[PROVIDED MATERIAL]
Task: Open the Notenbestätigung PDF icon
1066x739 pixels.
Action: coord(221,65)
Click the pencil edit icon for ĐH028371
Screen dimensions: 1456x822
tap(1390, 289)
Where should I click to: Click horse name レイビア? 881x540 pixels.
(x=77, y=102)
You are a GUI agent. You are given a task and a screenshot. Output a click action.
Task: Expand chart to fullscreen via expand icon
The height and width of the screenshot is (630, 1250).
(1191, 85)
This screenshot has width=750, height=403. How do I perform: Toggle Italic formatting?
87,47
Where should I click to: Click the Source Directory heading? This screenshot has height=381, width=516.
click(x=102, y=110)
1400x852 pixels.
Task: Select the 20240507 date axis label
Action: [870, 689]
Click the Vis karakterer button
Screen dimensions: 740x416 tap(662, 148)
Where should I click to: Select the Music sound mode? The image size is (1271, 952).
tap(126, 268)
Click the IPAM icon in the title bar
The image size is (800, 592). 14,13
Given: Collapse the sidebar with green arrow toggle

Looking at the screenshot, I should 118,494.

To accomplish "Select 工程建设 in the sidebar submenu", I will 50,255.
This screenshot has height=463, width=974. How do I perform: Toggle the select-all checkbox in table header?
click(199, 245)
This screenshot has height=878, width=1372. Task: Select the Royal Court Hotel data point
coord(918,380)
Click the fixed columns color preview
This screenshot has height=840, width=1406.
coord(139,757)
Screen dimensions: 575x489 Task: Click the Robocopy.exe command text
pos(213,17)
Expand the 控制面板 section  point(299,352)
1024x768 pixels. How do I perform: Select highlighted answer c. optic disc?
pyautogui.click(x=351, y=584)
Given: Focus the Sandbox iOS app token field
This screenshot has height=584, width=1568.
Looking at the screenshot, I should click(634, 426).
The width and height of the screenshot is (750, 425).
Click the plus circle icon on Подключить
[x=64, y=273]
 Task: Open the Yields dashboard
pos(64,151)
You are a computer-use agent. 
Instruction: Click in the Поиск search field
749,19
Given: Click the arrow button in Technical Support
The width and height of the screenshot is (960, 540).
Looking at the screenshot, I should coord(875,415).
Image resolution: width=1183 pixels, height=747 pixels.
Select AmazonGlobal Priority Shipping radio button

[ABOUT THIS EXERCISE] Copy the entire listing, keeping each line exactly as it is.

[RESPONSE TO THE TASK]
Task: Open the Notenbestätigung PDF icon
1066x739 pixels.
Action: coord(221,65)
Click the pencil edit icon for ĐH028371
Screen dimensions: 1456x822
tap(1390, 289)
Where should I click to: Click horse name レイビア? 881x540 pixels.
(x=77, y=102)
You are a GUI agent. You are given a task and a screenshot. Output a click action.
Task: Expand chart to fullscreen via expand icon
The height and width of the screenshot is (630, 1250).
(1191, 85)
This screenshot has width=750, height=403. How do I perform: Toggle Italic formatting?
87,47
Where should I click to: Click the Source Directory heading? This screenshot has height=381, width=516.
click(x=102, y=110)
1400x852 pixels.
Task: Select the 20240507 date axis label
Action: [870, 689]
Click the Vis karakterer button
Screen dimensions: 740x416 tap(662, 148)
Where should I click to: Select the Music sound mode? The image size is (1271, 952).
tap(126, 268)
Click the IPAM icon in the title bar
The image size is (800, 592). 14,13
Given: Collapse the sidebar with green arrow toggle

Looking at the screenshot, I should 118,494.

To accomplish "Select 工程建设 in the sidebar submenu", I will 50,255.
This screenshot has height=463, width=974. How do I perform: Toggle the select-all checkbox in table header?
click(199, 245)
This screenshot has height=878, width=1372. Task: Select the Royal Court Hotel data point
coord(918,380)
Click the fixed columns color preview
This screenshot has height=840, width=1406.
coord(139,757)
Screen dimensions: 575x489 Task: Click the Robocopy.exe command text
pos(213,17)
Expand the 控制面板 section  point(299,352)
1024x768 pixels. How do I perform: Select highlighted answer c. optic disc?
pyautogui.click(x=351, y=584)
Given: Focus the Sandbox iOS app token field
This screenshot has height=584, width=1568.
Looking at the screenshot, I should click(634, 426).
The width and height of the screenshot is (750, 425).
Click the plus circle icon on Подключить
[x=64, y=273]
 Task: Open the Yields dashboard
pos(64,151)
You are a computer-use agent. 
Instruction: Click in the Поиск search field
749,19
Given: Click the arrow button in Technical Support
The width and height of the screenshot is (960, 540).
Looking at the screenshot, I should coord(875,415).
Image resolution: width=1183 pixels, height=747 pixels.
Select AmazonGlobal Priority Shipping radio button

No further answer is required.